----- Document passage -----

Newborn with respiratory distress


Case Images


Diagnosis

Congenital Diaphragmatic Hernia

Findings

CR – Air-filled bowel loops in the left hemithorax with contralateral mediastinal shift.

Discussion

Most congenital diaphragmatic hernias occur through the posterolateral diaphragm (Bochdalek). Bochdalek hernias are thought to arise from malformation of the pleuroperitoneal fold or failure or delay of the pleuroperitoneal fold and septum transversum to fuse properly with intercostal muscles. Most congenital diaphragmatic hernias are diagnosed at antenatally by US but some are not diagnosed until birth or later with respiratory distress. Most Bochdalek hernias occur on the left side.

----- Information supplied -----

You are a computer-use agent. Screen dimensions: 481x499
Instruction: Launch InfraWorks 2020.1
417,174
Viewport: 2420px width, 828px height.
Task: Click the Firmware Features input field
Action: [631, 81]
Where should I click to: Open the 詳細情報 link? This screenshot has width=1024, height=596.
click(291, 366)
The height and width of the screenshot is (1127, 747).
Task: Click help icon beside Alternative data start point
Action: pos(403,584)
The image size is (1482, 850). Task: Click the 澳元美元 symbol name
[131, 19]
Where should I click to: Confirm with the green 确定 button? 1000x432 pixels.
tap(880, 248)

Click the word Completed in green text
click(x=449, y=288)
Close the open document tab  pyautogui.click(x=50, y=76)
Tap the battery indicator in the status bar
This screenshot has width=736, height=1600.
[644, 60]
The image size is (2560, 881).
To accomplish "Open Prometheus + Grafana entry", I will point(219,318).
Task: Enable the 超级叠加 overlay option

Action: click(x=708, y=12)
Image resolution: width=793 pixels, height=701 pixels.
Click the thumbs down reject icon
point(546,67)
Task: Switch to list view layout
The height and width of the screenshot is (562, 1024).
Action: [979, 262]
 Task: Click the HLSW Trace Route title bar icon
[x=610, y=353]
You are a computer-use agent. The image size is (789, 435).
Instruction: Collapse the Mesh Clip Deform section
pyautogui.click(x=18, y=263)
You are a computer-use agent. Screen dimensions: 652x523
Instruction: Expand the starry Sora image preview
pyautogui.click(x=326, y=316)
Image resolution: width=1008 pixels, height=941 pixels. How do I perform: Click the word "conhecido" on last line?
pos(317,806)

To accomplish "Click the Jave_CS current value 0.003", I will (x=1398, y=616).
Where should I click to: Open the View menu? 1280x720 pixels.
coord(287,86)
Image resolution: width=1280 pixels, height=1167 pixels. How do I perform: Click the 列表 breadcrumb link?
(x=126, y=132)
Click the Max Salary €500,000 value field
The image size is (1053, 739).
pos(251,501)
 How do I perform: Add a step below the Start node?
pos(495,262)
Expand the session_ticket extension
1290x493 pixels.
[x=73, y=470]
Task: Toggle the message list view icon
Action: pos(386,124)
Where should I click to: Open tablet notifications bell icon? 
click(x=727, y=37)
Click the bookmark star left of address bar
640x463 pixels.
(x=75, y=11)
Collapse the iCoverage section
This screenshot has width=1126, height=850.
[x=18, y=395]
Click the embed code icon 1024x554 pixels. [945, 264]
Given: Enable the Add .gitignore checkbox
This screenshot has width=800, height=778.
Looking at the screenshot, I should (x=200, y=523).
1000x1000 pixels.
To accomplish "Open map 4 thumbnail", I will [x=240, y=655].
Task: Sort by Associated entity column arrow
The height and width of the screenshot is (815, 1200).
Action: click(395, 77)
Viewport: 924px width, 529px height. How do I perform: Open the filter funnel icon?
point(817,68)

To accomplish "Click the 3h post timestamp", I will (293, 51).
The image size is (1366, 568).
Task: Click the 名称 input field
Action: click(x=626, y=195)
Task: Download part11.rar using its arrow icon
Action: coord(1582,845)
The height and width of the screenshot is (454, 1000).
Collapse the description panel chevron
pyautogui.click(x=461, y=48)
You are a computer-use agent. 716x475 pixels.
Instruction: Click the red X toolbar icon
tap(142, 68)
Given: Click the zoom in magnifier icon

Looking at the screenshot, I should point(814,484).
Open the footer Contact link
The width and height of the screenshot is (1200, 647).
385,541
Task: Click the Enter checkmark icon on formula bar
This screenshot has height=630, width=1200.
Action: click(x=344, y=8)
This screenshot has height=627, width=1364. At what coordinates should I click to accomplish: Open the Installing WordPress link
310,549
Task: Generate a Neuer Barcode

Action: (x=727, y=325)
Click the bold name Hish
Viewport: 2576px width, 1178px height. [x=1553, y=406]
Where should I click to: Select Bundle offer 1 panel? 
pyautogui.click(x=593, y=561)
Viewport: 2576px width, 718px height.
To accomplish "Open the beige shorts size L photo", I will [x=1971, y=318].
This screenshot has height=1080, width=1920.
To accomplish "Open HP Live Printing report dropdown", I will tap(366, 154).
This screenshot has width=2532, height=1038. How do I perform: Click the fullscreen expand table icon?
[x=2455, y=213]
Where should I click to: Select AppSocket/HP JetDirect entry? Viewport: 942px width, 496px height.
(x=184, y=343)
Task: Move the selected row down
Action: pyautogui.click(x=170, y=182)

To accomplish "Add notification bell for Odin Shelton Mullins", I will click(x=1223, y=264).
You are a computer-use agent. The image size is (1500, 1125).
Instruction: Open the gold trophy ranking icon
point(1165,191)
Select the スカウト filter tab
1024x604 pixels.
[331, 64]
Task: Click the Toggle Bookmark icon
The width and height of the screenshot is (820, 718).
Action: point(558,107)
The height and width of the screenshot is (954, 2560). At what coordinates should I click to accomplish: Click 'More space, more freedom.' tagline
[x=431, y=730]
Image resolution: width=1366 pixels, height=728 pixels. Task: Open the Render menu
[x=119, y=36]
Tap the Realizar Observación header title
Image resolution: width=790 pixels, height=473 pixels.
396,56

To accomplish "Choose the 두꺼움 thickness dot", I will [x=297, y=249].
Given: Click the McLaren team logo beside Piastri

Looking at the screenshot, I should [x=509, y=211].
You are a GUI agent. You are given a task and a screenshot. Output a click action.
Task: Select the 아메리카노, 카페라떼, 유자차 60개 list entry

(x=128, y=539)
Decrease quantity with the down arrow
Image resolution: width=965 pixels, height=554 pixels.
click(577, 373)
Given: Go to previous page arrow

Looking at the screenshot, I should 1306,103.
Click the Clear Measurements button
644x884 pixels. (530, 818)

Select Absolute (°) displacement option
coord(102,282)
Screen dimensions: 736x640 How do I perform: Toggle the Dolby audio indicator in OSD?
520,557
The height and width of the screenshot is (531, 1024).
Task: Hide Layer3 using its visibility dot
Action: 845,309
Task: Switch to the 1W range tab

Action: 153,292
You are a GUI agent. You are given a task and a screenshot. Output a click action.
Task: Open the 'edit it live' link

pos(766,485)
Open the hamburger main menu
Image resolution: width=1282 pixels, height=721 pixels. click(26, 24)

-----

About this task
From the congenital diaphragmatic hernia case above, copy out the passage between "Newborn with respiratory" and "contralateral mediastinal shift.", inclusive.

Result of the exercise
Newborn with respiratory distress


Case Images


Diagnosis

Congenital Diaphragmatic Hernia

Findings

CR – Air-filled bowel loops in the left hemithorax with contralateral mediastinal shift.